HERO is available at w3id.org/hero/HERO.
HERO-900 is a domain ontology that refine HERO by introducing notions relevant to
the history of the 20th century, and in particular to the
students and workers protest during the years 1968-1969 in Italy,
which is domain selected for the PRiSMHA project.
An application version of HERO has been implemented in OWL 2 DL and
drives the annotation system, representing its domain knowledge.
This version of HERO currently contains 447 classes, 380 properties, 161 individuals and 4,661 logical axioms.
THE ANNOTATION PLATFORM
The figure shows the main modules of the PRiSMHA overall architecture.
The ontology (HERO+HERO-900) drives the user interaction of both the
Crowdsourcing Platform UI and the Final UI, and represents the "vocabulary" of the
Semantic KB, which is implemented as a RDF triplestore and
contains assertions about domain entities.
PRiSMHA implements a hybrid strategy, by integrating user-generated content
and automatic techniques:
user-generated content is provided through the Crowdsourcing Platform,
while automatic techniques are represented by the Information Extraction (IE) module and
the LOD linking module.
The IE module offers a support to user annotation by identifying relevant entities
within the document, and providing information about them.
The LOD linking module offers suggestions retrieved from external datasets
(Wikidata, in the current prototype), besides the possibility of linking the PRiSMHA entity to an external one.
Data in the Semantic KB are accessible through both a SPARQL endpoint and a
Final User Interface (UI)).
DIGITIZATION AND OCR OF ARCHIVAL DOCUMENTS
At the beginning of the project, we selected 200 documents from the archive collections of the
Fondaz.
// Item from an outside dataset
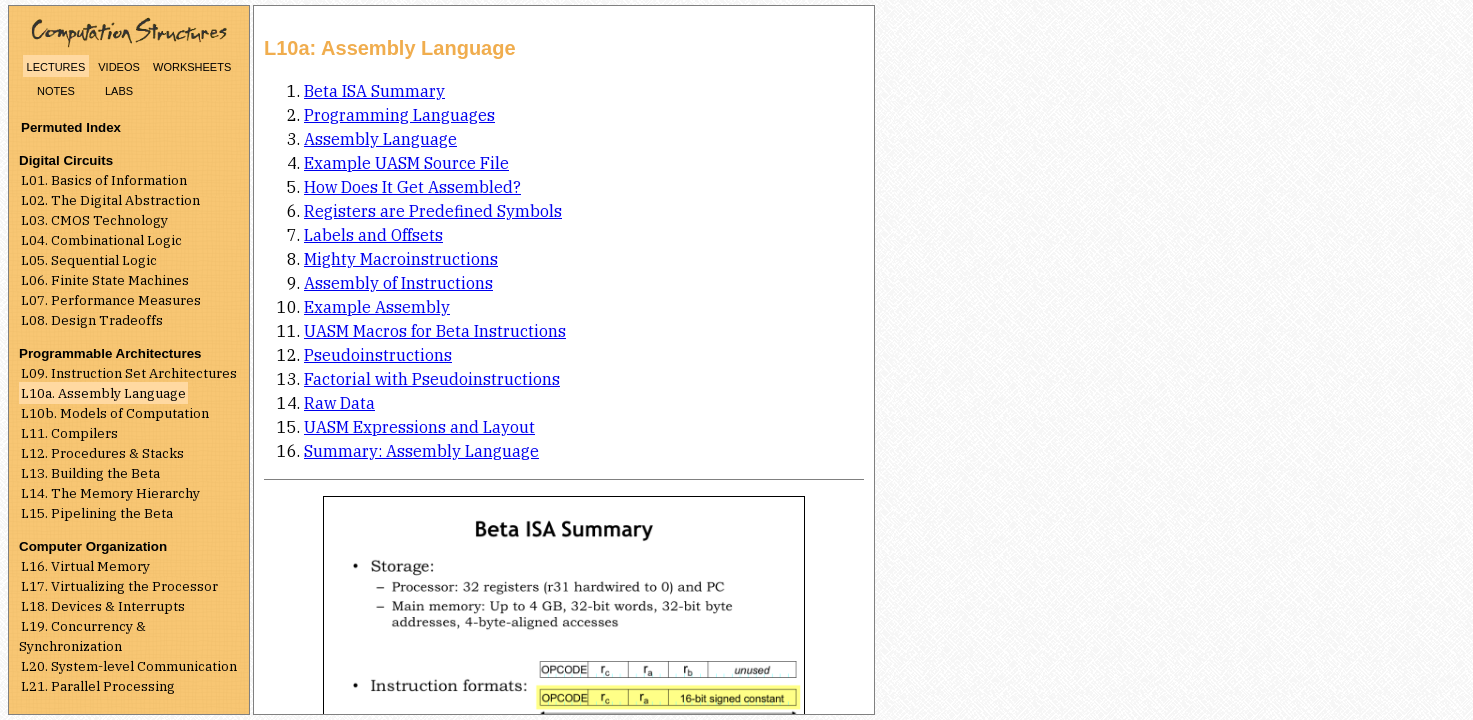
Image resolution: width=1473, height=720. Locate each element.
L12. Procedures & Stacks (102, 453)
Ist. piemontese A. Gramsci,
containing newspaper and review articles, leaflets, and a few images,
besides some textual biographies of preeminent figures of the Italian history of the 20th century,
specifically involved in the historical period in focus.
The 200 documents from the archives have been digitized and uploaded on the
Polo del '900 archival platform
9centRo, together with their standard metadata.
These documents have been analyzed to select candidates to undergo an OCR process, and
only 13 have been considered unsuited for the OCR process, thus obtaining a quite satisfactory text
for 187 documents.
Besides the standard advantages of having a full text available,
in PRiSMHA full text is of paramount importance in order to apply Information Extraction techniques
supporting users in the annotation process.